▶ **Objetivo da tarefa**
Reescreva os itens abaixo substituindo "screenshot" por "image" e, por favor, mantenha todo o resto inalterado.

▶ **Itens**
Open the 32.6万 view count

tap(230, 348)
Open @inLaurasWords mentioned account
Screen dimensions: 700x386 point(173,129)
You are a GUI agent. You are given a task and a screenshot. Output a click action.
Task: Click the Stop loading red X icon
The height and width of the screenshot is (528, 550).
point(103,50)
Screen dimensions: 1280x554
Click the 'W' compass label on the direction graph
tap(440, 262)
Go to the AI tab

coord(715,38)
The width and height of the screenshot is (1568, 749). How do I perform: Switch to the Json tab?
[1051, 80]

▶ **Resultado**
Open the 32.6万 view count

tap(230, 348)
Open @inLaurasWords mentioned account
Screen dimensions: 700x386 point(173,129)
You are a GUI agent. You are given a task and a image. Output a click action.
Task: Click the Stop loading red X icon
The height and width of the image is (528, 550).
point(103,50)
Screen dimensions: 1280x554
Click the 'W' compass label on the direction graph
tap(440, 262)
Go to the AI tab

coord(715,38)
The width and height of the image is (1568, 749). How do I perform: Switch to the Json tab?
[1051, 80]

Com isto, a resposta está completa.